Industry groups quickly praised the agency's efforts to reopen the payday rule.
“We appreciate the CFPB’s reconsideration of the flawed small-dollar lending rule. Study after study has shown about half of American families cannot cover emergency expenses," Richard Hunt, CEO of the Consumer Bankers Association, said in a statement.
Yet some urged the agency to go even further. Dennis Shaul, CEO of the Community Financial Services Association of America, said he would have preferred the agency to have repealed the 2017 rule "in its entirety."
"These rulemakings are good first steps, and we appreciate that the CFPB has recognized some of the critical flaws of the final rule as promulgated during former Director Richard Cordray’s tenure," Shaul said in a press release.
“However, we are disappointed that the CFPB has, thus far, elected to maintain certain provisions of its prior final rule, which also suffer from the lack of supporting evidence and were part of the same arbitrary and capricious decision-making of the previous director."
If the agency finalizes the proposed overhaul, the changes could attract legal challenges. Consumer groups are expected to sue the CFPB, arguing that the agency lacks sufficient research to support rescinding the underwriting requirements, which they say violates the APA.

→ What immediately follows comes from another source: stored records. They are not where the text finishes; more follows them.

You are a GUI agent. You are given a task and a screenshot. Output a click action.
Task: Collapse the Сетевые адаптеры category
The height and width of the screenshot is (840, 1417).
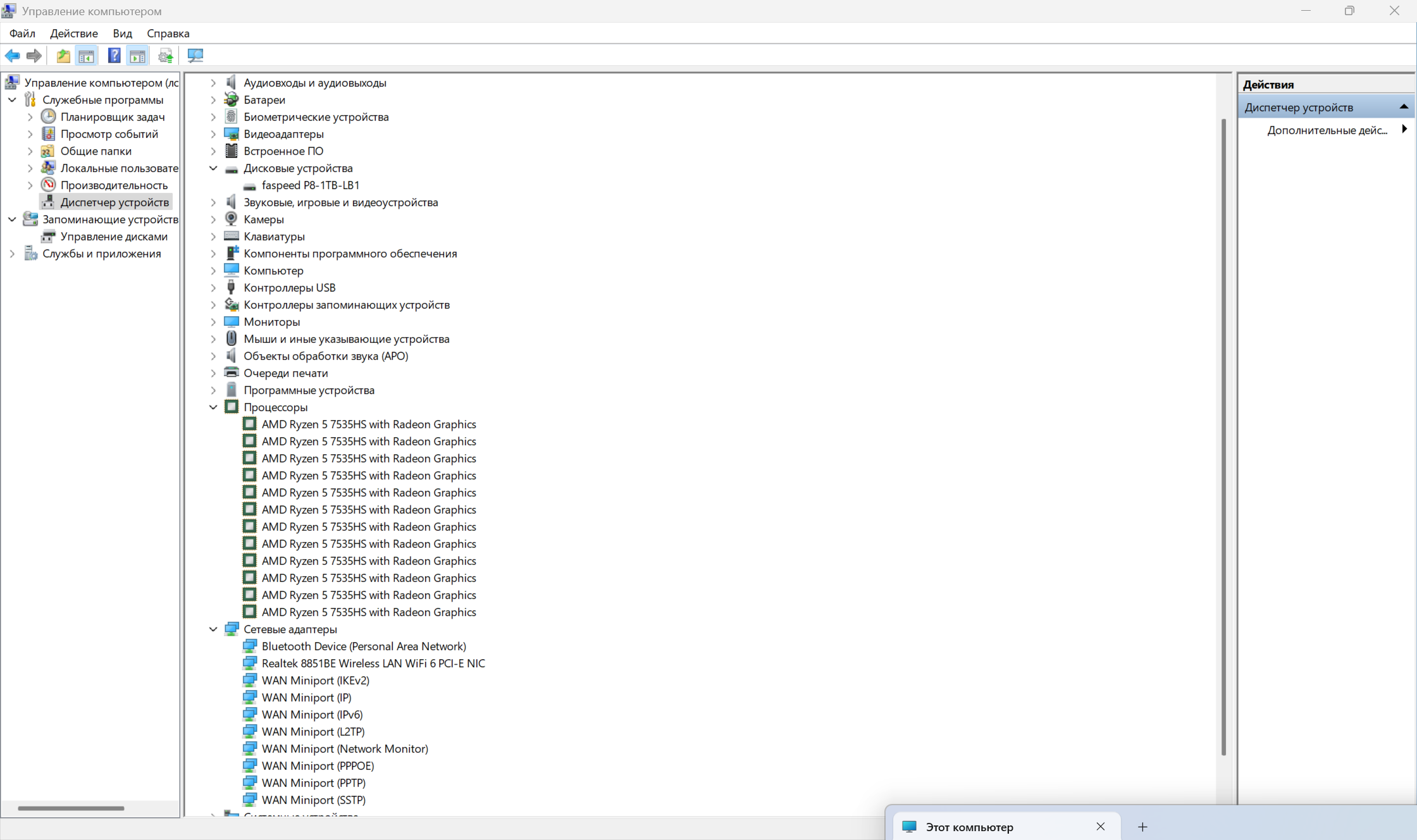pos(213,629)
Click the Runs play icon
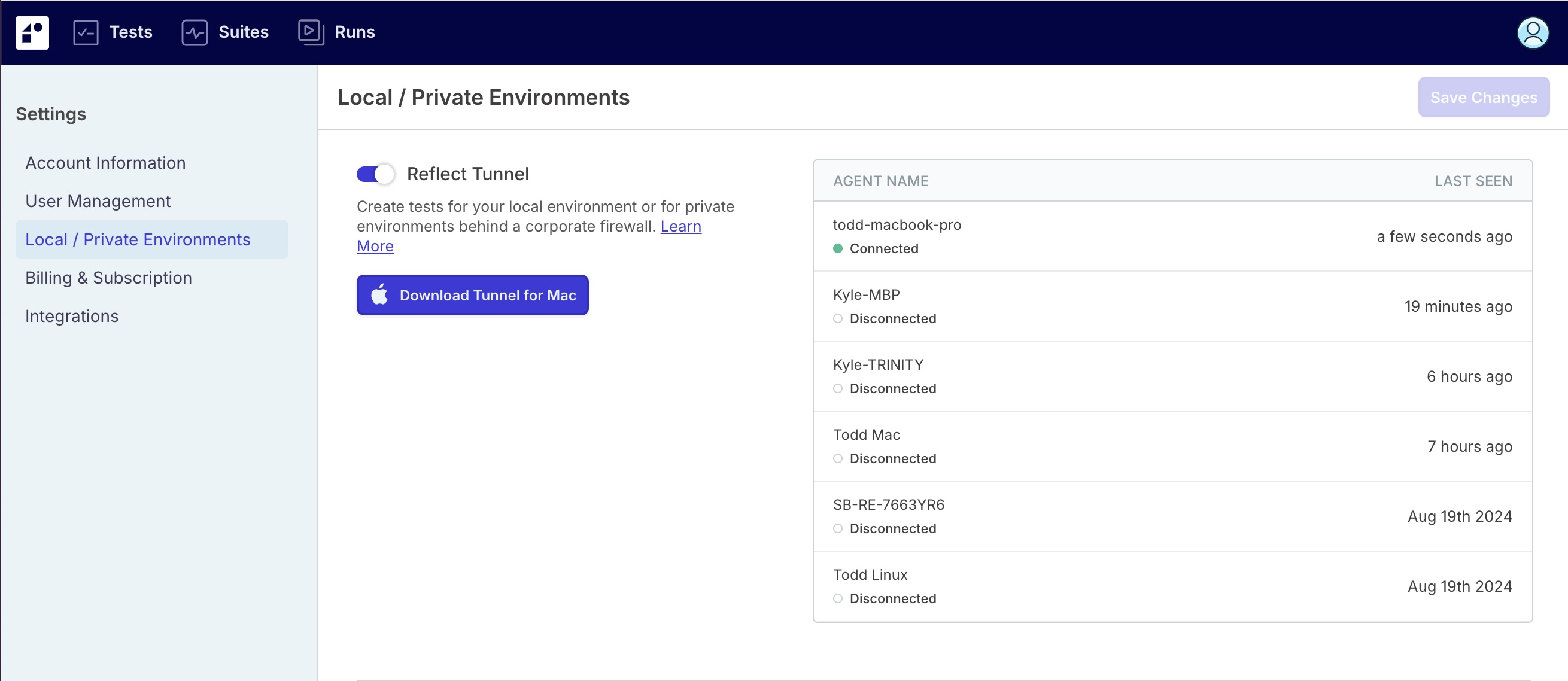The height and width of the screenshot is (681, 1568). click(x=311, y=32)
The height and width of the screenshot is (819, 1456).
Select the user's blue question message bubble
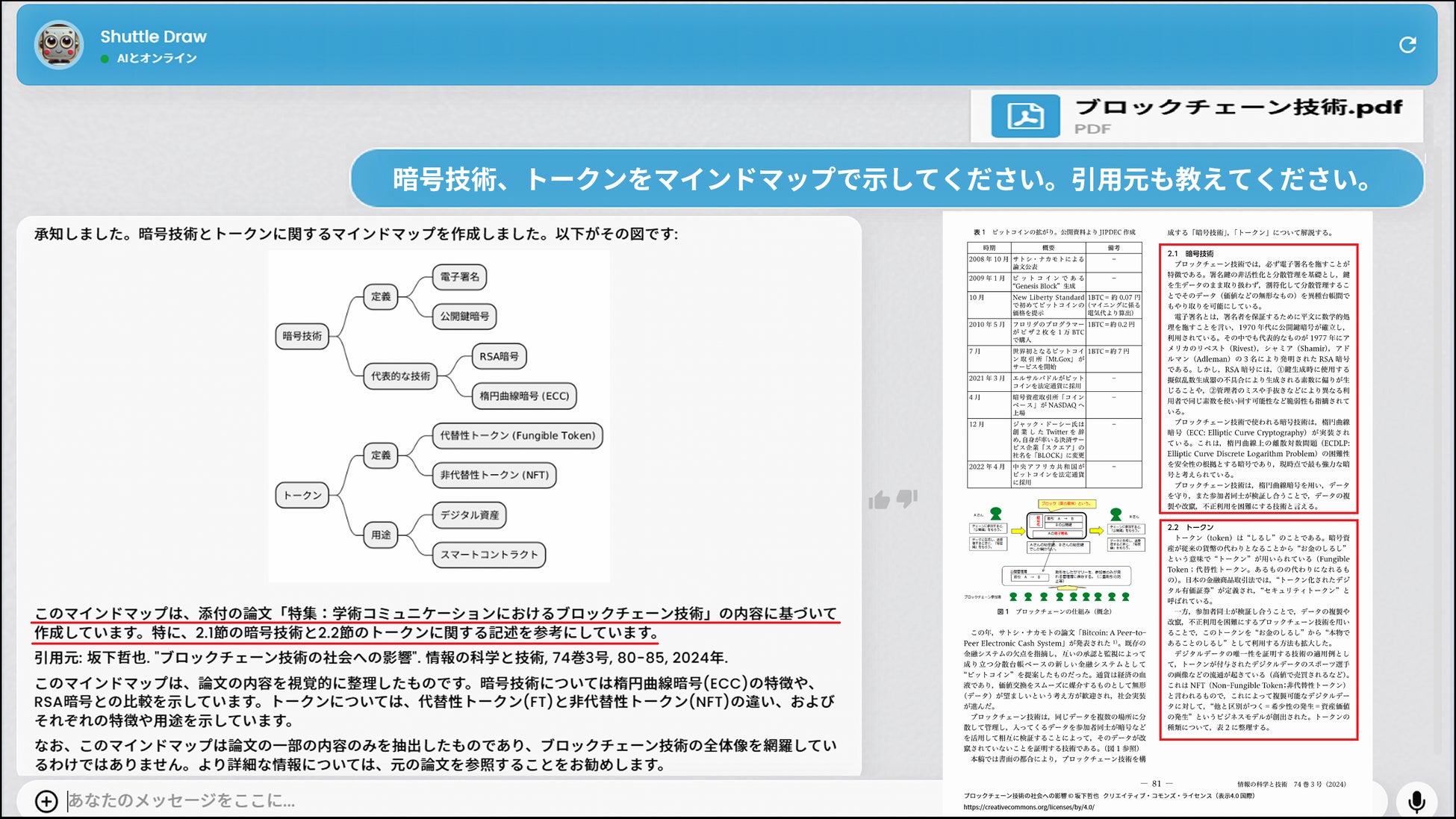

“In proposing to undo the rule against abuses in payday and car title lending that the CFPB crafted after five years of careful study and an open process, the new CFPB director Kathy Kraninger is allowing the payday lenders to drive policy at the agency, just as Mick Mulvaney did,” Linda Jun, senior policy counsel at Americans for Financial Reform, said in a press release issued by a coalition of over 700 consumer advocacy groups.
Cordray himself issued a statement saying the proposal "should be and will be subject to a stiff legal challenge."
"The fight over this rule offers a stark choice between preserving the profits of payday lenders or protecting some of the hardest-hit consumers," Cordray said. "The move to unwind the rule is based on a claim of protecting 'access to credit' — but credit that is offered without regard to the borrower’s ability to repay is irresponsible and often predatory."
Banks had criticized the original rule arguing that the CFPB could have included measures to make it easier for traditional financial institutions to compete in the small-dollar lending space.
In the new proposal, the CFPB said it "recognized that some community banks and credit unions occasionally make short-term secured or unsecured loans," but noted that those loans essentially fall outside of the rule's restrictions because bank installment loans have longer terms than those of payday lenders.
"Allowing banks to operate in this space — subject to sound banking practices — will prevent bank customers from being forced to rely on less regulated and more costly sources of funds like online lenders, check cashers or pawnshops," Hunt said.
Currently, 17 states and the District of Columbia have passed regulations setting fees or interest rate caps on payday loans, the CFPB said/ Last year, voters in Colorado passed a new law that capped interest rates at 36%. In Ohio, voters in November approved capping interest rates at 28%.
The Dodd-Frank Act authorized the CFPB to write rules on small-dollar loans. The 2017 final rule alleged that payday lenders engaged in "unfair" and "abusive" practices. The agency's new notice of proposed rulemaking would seek to rescind that finding.
The 2017 final rule "is not sufficiently robust and reliable" to support that determination "in light of the impact those provisions will have on the market" and "the ability of consumers to obtain such loans," the CFPB said in the new proposal.
The revamped payday rule would require that lenders provide consumers with written notice before making a first attempt to withdraw payment from a bank account and before subsequent attempts.